A memorandum from Faculty Senate Chair Don Holly and Janssen Danyi suggests that all college grade appeal committees with one university-wide grade appeal committee.

The rationale for the proposal explains that internal governing policy 45 currently requires all colleges to have their own grade appeal committee and that each committee be staffed by six faculty members and two students. 

The rationale for the proposal says the reason for the change is “College grade appeals are rare; the great majority of appeals are handled at the department level. Indeed, some colleges go years without having any appeal cases. Given how rare appeals are, we propose that college grade appeal committees be replaced by one university-wide grade appeal committee. This would significantly reduce the number of faculty needed for grade appeals committees. It would also cultivate expertise in the grade appeal process among those that serve, since a single campus-wide committee would now see more appeals. This could make for a more fair and consistent assessment of appeals.”

The council will also vote on a proposal to allow students to take a capstone course offered in the department as a fulfillment of the senior seminar requirement.

The course would be optional to take as a senior seminar, not required. Similarly, no department would be required to create or modify a course to make it an option for a senior seminar.

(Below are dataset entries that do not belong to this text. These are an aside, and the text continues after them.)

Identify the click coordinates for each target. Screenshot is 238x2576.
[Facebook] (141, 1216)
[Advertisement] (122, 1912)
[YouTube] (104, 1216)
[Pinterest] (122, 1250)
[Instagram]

Originally, senior seminars were intended to require students step outside of their major during their senior year to see how their filed connects to the larger university mission. The courses were meant to be rigorous enough to be valuable at a senior level, however, they have not lived up to that original purpose, according to the proposal.

General Education Coordinator Grant Sterling, proposed the item. He said “It is in light of these perceived deficiencies that this proposal is offered. A capstone course in the major could be designed to meet almost all of the original parts of the (senior seminar) vision. Capstone courses in the major are likely to be rigorous, to be staffed by the best professors in a department, to require students to bring together ideas from multiple prior classes, and are certainly much more likely than (senior seminar) to be taken seriously by students.”